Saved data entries
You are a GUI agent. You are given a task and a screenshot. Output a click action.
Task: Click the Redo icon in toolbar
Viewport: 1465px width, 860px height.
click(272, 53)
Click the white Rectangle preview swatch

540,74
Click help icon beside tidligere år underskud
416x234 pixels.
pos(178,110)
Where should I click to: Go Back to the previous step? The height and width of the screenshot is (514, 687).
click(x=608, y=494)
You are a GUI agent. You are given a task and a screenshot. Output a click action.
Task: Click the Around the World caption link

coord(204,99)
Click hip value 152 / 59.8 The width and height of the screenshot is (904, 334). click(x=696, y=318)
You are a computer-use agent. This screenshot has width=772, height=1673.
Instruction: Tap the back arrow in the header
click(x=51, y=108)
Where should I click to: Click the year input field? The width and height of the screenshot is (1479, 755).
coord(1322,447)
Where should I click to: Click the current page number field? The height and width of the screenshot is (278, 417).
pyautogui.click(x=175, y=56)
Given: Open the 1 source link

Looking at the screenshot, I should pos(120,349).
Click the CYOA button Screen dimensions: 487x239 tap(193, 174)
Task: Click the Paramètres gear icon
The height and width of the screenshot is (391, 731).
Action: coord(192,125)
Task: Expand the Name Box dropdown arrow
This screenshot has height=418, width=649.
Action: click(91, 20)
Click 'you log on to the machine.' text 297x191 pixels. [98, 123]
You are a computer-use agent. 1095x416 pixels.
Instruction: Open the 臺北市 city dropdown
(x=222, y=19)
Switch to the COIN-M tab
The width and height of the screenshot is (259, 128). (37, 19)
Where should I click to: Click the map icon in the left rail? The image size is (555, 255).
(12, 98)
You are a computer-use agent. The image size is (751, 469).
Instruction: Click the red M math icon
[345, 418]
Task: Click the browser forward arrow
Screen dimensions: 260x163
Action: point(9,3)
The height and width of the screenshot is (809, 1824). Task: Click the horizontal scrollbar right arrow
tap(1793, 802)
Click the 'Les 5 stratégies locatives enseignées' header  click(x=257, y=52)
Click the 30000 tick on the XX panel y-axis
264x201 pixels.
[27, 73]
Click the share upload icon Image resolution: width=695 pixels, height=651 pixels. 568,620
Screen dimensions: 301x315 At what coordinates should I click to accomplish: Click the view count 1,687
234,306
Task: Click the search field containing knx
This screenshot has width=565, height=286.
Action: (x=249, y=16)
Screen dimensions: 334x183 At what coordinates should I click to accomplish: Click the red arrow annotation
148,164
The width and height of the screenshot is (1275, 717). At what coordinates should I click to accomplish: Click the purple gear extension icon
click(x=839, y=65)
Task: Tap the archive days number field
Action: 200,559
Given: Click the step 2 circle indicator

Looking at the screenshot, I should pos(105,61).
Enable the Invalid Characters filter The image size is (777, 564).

Work instructions> A full, exact copy of the entries is required. Return it.

Solution for this exercise>
You are a GUI agent. You are given a task and a screenshot. Output a click action.
Task: Click the Redo icon in toolbar
Viewport: 1465px width, 860px height.
click(272, 53)
Click the white Rectangle preview swatch

540,74
Click help icon beside tidligere år underskud
416x234 pixels.
pos(178,110)
Where should I click to: Go Back to the previous step? The height and width of the screenshot is (514, 687).
click(x=608, y=494)
You are a GUI agent. You are given a task and a screenshot. Output a click action.
Task: Click the Around the World caption link

coord(204,99)
Click hip value 152 / 59.8 The width and height of the screenshot is (904, 334). click(x=696, y=318)
You are a computer-use agent. This screenshot has width=772, height=1673.
Instruction: Tap the back arrow in the header
click(x=51, y=108)
Where should I click to: Click the year input field? The width and height of the screenshot is (1479, 755).
coord(1322,447)
Where should I click to: Click the current page number field? The height and width of the screenshot is (278, 417).
pyautogui.click(x=175, y=56)
Given: Open the 1 source link

Looking at the screenshot, I should pos(120,349).
Click the CYOA button Screen dimensions: 487x239 tap(193, 174)
Task: Click the Paramètres gear icon
The height and width of the screenshot is (391, 731).
Action: coord(192,125)
Task: Expand the Name Box dropdown arrow
This screenshot has height=418, width=649.
Action: click(91, 20)
Click 'you log on to the machine.' text 297x191 pixels. [98, 123]
You are a computer-use agent. 1095x416 pixels.
Instruction: Open the 臺北市 city dropdown
(x=222, y=19)
Switch to the COIN-M tab
The width and height of the screenshot is (259, 128). (37, 19)
Where should I click to: Click the map icon in the left rail? The image size is (555, 255).
(12, 98)
You are a computer-use agent. The image size is (751, 469).
Instruction: Click the red M math icon
[345, 418]
Task: Click the browser forward arrow
Screen dimensions: 260x163
Action: point(9,3)
The height and width of the screenshot is (809, 1824). Task: Click the horizontal scrollbar right arrow
tap(1793, 802)
Click the 'Les 5 stratégies locatives enseignées' header  click(x=257, y=52)
Click the 30000 tick on the XX panel y-axis
264x201 pixels.
[27, 73]
Click the share upload icon Image resolution: width=695 pixels, height=651 pixels. 568,620
Screen dimensions: 301x315 At what coordinates should I click to accomplish: Click the view count 1,687
234,306
Task: Click the search field containing knx
This screenshot has width=565, height=286.
Action: (x=249, y=16)
Screen dimensions: 334x183 At what coordinates should I click to accomplish: Click the red arrow annotation
148,164
The width and height of the screenshot is (1275, 717). At what coordinates should I click to accomplish: Click the purple gear extension icon
click(x=839, y=65)
Task: Tap the archive days number field
Action: 200,559
Given: Click the step 2 circle indicator

Looking at the screenshot, I should pos(105,61).
Enable the Invalid Characters filter The image size is (777, 564).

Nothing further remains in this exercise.